Visual data mining of the unsteady blood flow simulation data for an aortic aneurysm was performed to examine the relations between the features of WSS and aneurysm rupture. The visual data mining extracted spatial and temporal indices from time-series WSS data given at each grid point, and then clustered the grid points using a SOM based on the similarity of the index values. The results identified the critical regions where aneurysm rupture may occur with reference to the existing reports. Then, the visual data mining revealed the unsteady hemodynamic features, which seemed to be closely related to aneurysm rupture. The etiological factors of aneurysm rupture are attributable to the regions in which circulation of blood is inactive. Consequently, these results confirmed the superior capability of visual data mining as one of the systematic methodologies to provide important information about hemodynamic features as well as for prediction of aneurysm rupture in an aortic aneurysm.

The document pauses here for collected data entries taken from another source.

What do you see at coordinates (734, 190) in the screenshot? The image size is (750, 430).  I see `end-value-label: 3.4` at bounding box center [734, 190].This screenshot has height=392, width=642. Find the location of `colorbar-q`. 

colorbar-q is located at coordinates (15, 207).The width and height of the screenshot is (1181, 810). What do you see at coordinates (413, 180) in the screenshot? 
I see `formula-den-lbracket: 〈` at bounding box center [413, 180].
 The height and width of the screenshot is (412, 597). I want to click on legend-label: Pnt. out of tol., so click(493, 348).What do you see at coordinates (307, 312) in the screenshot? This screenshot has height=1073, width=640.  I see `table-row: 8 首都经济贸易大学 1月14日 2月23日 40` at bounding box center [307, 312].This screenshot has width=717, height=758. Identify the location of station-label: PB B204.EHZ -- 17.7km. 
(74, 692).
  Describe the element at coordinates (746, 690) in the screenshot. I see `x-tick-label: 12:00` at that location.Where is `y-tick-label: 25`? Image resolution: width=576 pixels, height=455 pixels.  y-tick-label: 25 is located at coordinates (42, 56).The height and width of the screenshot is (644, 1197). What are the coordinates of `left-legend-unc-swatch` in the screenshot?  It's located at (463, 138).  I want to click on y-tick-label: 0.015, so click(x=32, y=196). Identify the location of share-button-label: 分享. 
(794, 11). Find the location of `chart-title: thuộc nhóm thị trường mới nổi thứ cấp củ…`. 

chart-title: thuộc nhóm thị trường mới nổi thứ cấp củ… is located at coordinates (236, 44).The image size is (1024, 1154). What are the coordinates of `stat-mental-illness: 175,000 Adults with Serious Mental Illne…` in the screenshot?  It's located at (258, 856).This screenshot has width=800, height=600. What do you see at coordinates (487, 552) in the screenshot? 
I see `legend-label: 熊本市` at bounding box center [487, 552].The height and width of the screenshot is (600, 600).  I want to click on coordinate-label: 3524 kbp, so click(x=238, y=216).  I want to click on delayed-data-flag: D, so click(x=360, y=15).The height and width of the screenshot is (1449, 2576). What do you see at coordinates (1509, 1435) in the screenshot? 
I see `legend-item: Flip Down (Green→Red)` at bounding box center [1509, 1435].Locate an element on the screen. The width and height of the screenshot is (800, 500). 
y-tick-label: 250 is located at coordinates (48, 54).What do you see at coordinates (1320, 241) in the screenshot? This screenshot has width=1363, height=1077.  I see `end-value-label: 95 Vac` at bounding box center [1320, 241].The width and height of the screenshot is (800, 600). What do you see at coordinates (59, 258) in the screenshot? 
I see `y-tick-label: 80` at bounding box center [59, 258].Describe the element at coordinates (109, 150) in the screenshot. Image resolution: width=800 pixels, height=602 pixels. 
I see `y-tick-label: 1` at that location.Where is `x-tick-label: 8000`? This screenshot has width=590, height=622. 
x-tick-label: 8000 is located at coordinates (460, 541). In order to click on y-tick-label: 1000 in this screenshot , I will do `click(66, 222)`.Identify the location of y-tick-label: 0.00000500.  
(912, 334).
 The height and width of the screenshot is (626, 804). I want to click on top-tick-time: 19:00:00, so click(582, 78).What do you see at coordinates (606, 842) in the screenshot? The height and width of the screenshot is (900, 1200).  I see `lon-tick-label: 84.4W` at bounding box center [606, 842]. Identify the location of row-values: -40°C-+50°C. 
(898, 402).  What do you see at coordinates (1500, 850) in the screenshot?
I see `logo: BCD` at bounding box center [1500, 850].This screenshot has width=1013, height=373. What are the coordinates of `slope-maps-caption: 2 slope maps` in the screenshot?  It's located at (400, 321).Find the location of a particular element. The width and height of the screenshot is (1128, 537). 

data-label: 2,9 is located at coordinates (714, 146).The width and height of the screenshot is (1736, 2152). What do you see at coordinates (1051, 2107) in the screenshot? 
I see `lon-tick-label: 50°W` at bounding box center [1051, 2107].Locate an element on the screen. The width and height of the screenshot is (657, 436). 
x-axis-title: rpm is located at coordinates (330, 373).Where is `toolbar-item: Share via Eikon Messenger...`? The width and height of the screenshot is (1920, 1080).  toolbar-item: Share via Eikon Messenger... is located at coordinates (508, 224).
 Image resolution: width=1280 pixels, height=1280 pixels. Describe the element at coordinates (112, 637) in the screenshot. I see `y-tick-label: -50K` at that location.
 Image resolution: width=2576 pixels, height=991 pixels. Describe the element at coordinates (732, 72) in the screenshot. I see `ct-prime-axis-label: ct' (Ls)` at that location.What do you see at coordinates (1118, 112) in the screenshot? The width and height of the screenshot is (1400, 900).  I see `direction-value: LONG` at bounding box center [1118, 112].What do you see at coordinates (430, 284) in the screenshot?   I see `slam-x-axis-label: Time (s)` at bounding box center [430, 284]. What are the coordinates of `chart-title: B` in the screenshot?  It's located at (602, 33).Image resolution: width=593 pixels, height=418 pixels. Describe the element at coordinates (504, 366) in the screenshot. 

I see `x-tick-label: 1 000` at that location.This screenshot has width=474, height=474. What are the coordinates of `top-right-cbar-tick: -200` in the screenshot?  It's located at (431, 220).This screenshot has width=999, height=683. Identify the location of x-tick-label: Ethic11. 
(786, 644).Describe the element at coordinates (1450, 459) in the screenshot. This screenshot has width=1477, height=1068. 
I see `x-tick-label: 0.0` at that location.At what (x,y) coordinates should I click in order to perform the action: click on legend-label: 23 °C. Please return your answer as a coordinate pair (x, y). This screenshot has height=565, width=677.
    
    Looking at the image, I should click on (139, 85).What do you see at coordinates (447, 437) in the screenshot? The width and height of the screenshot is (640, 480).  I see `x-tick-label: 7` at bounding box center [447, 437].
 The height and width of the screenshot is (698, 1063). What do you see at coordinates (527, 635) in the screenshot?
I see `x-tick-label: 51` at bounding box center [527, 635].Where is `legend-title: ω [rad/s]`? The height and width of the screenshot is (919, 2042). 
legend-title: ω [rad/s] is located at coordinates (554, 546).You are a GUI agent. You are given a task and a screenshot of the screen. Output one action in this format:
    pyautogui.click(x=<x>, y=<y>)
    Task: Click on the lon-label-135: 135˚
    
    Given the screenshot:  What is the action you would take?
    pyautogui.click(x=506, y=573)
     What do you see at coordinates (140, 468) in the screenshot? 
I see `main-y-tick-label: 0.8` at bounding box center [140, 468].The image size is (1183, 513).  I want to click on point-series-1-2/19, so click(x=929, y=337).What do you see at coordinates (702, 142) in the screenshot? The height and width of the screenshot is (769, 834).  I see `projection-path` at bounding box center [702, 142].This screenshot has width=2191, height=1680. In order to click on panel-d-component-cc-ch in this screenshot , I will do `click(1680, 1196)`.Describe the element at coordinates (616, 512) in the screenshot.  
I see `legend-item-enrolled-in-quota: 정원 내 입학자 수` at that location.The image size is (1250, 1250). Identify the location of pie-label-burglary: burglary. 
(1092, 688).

A key issue in this paper is that visual data mining has been established for unsteady CFD data, and suggested specific hemodynamic features, which seem possible to cause aneurysm rupture, from a single case of blood flow simulation data. However, it is undeniable that the number of blood flow simulation cases considered here is insufficient to verify the relations between WSS and aneurysm rupture from the standpoint of medical science. Therefore, further implementation of visual data mining in other cases and medical verification of those results should be considered as future works.